-- TASK REQUIREMENTS --
Transcribe the full listing so that each line reads as it does in the original.

Segment Start: SOURCE RECORDS

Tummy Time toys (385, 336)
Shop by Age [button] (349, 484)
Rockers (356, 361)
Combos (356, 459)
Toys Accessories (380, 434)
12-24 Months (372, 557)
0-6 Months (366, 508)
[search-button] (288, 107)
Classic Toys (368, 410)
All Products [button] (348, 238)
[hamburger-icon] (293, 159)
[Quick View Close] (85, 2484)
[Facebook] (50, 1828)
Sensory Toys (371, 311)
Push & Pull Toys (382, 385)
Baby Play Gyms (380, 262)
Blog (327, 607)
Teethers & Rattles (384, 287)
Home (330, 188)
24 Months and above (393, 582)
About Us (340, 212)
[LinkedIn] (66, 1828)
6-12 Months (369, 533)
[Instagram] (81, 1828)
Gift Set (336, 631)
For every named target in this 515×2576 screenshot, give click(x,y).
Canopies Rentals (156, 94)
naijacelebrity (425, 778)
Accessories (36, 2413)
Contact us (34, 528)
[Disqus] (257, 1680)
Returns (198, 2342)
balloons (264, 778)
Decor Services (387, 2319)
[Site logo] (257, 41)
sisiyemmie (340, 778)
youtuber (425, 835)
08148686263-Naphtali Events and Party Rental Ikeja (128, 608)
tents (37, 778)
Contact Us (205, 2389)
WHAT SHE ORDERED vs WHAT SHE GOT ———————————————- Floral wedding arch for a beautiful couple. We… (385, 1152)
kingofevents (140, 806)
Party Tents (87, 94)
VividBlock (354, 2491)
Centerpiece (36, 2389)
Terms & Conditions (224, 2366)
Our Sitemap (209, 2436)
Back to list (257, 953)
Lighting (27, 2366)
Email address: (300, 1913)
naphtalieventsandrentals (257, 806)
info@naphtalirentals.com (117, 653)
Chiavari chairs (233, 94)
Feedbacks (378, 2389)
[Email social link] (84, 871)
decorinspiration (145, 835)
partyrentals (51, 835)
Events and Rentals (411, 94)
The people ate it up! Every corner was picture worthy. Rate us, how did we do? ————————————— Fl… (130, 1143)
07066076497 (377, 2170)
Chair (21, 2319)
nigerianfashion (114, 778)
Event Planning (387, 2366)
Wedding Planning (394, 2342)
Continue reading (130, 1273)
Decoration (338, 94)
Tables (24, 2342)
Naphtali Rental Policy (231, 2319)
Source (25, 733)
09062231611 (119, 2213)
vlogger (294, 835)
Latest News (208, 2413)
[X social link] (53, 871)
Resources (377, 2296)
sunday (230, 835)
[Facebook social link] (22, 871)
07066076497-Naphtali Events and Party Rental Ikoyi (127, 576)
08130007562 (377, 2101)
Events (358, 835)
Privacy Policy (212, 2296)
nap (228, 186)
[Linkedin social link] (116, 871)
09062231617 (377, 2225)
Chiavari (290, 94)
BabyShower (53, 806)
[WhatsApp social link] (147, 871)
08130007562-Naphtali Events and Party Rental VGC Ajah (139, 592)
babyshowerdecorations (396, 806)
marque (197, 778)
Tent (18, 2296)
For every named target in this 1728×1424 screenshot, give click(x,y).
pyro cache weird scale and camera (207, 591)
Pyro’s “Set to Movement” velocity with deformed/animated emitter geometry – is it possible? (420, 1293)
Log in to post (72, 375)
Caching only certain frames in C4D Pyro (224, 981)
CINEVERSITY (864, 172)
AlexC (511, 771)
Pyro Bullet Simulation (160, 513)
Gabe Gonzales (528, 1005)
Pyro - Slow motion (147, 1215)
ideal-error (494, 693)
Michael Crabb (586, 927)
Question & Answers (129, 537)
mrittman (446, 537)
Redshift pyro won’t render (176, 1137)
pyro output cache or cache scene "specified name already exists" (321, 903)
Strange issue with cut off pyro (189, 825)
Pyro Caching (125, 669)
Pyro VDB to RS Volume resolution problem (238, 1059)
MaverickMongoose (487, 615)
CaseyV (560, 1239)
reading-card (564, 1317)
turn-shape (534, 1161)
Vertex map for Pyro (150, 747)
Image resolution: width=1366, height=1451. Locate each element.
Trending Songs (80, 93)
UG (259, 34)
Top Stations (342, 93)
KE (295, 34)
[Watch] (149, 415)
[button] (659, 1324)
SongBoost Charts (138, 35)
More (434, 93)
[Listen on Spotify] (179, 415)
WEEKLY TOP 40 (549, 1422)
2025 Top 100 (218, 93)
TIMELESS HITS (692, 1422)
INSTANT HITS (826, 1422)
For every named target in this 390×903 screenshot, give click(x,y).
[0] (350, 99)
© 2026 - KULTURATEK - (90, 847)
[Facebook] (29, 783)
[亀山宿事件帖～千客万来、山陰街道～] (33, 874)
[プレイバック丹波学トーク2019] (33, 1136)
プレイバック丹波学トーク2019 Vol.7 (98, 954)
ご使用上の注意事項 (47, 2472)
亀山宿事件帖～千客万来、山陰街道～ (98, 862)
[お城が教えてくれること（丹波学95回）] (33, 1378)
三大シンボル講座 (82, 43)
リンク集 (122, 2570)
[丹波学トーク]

Segment End: SOURCE RECORDS

-- SOLVED EXERCISE --
Tummy Time toys (385, 336)
Shop by Age [button] (349, 484)
Rockers (356, 361)
Combos (356, 459)
Toys Accessories (380, 434)
12-24 Months (372, 557)
0-6 Months (366, 508)
[search-button] (288, 107)
Classic Toys (368, 410)
All Products [button] (348, 238)
[hamburger-icon] (293, 159)
[Quick View Close] (85, 2484)
[Facebook] (50, 1828)
Sensory Toys (371, 311)
Push & Pull Toys (382, 385)
Baby Play Gyms (380, 262)
Blog (327, 607)
Teethers & Rattles (384, 287)
Home (330, 188)
24 Months and above (393, 582)
About Us (340, 212)
[LinkedIn] (66, 1828)
6-12 Months (369, 533)
[Instagram] (81, 1828)
Gift Set (336, 631)
For every named target in this 515×2576 screenshot, give click(x,y).
Canopies Rentals (156, 94)
naijacelebrity (425, 778)
Accessories (36, 2413)
Contact us (34, 528)
[Disqus] (257, 1680)
Returns (198, 2342)
balloons (264, 778)
Decor Services (387, 2319)
[Site logo] (257, 41)
sisiyemmie (340, 778)
youtuber (425, 835)
08148686263-Naphtali Events and Party Rental Ikeja (128, 608)
tents (37, 778)
Contact Us (205, 2389)
WHAT SHE ORDERED vs WHAT SHE GOT ———————————————- Floral wedding arch for a beautiful couple. We… (385, 1152)
kingofevents (140, 806)
Party Tents (87, 94)
VividBlock (354, 2491)
Centerpiece (36, 2389)
Terms & Conditions (224, 2366)
Our Sitemap (209, 2436)
Back to list (257, 953)
Lighting (27, 2366)
Email address: (300, 1913)
naphtalieventsandrentals (257, 806)
info@naphtalirentals.com (117, 653)
Chiavari chairs (233, 94)
Feedbacks (378, 2389)
[Email social link] (84, 871)
decorinspiration (145, 835)
partyrentals (51, 835)
Events and Rentals (411, 94)
The people ate it up! Every corner was picture worthy. Rate us, how did we do? ————————————— Fl… (130, 1143)
07066076497 (377, 2170)
Chair (21, 2319)
nigerianfashion (114, 778)
Event Planning (387, 2366)
Wedding Planning (394, 2342)
Continue reading (130, 1273)
Decoration (338, 94)
Tables (24, 2342)
Naphtali Rental Policy (231, 2319)
Source (25, 733)
09062231611 (119, 2213)
vlogger (294, 835)
Latest News (208, 2413)
[X social link] (53, 871)
Resources (377, 2296)
sunday (230, 835)
[Facebook social link] (22, 871)
07066076497-Naphtali Events and Party Rental Ikoyi (127, 576)
08130007562 (377, 2101)
Events (358, 835)
Privacy Policy (212, 2296)
nap (228, 186)
[Linkedin social link] (116, 871)
09062231617 (377, 2225)
Chiavari (290, 94)
BabyShower (53, 806)
[WhatsApp social link] (147, 871)
08130007562-Naphtali Events and Party Rental VGC Ajah (139, 592)
babyshowerdecorations (396, 806)
marque (197, 778)
Tent (18, 2296)
For every named target in this 1728×1424 screenshot, give click(x,y).
pyro cache weird scale and camera (207, 591)
Pyro’s “Set to Movement” velocity with deformed/animated emitter geometry – is it possible? (420, 1293)
Log in to post (72, 375)
Caching only certain frames in C4D Pyro (224, 981)
CINEVERSITY (864, 172)
AlexC (511, 771)
Pyro Bullet Simulation (160, 513)
Gabe Gonzales (528, 1005)
Pyro - Slow motion (147, 1215)
ideal-error (494, 693)
Michael Crabb (586, 927)
Question & Answers (129, 537)
mrittman (446, 537)
Redshift pyro won’t render (176, 1137)
pyro output cache or cache scene "specified name already exists" (321, 903)
Strange issue with cut off pyro (189, 825)
Pyro Caching (125, 669)
Pyro VDB to RS Volume resolution problem (238, 1059)
MaverickMongoose (487, 615)
CaseyV (560, 1239)
reading-card (564, 1317)
turn-shape (534, 1161)
Vertex map for Pyro (150, 747)
Image resolution: width=1366, height=1451. Locate each element.
Trending Songs (80, 93)
UG (259, 34)
Top Stations (342, 93)
KE (295, 34)
[Watch] (149, 415)
[button] (659, 1324)
SongBoost Charts (138, 35)
More (434, 93)
[Listen on Spotify] (179, 415)
WEEKLY TOP 40 (549, 1422)
2025 Top 100 (218, 93)
TIMELESS HITS (692, 1422)
INSTANT HITS (826, 1422)
For every named target in this 390×903 screenshot, give click(x,y).
[0] (350, 99)
© 2026 - KULTURATEK - (90, 847)
[Facebook] (29, 783)
[亀山宿事件帖～千客万来、山陰街道～] (33, 874)
[プレイバック丹波学トーク2019] (33, 1136)
プレイバック丹波学トーク2019 Vol.7 (98, 954)
ご使用上の注意事項 (47, 2472)
亀山宿事件帖～千客万来、山陰街道～ (98, 862)
[お城が教えてくれること（丹波学95回）] (33, 1378)
三大シンボル講座 (82, 43)
リンク集 (122, 2570)
[丹波学トーク]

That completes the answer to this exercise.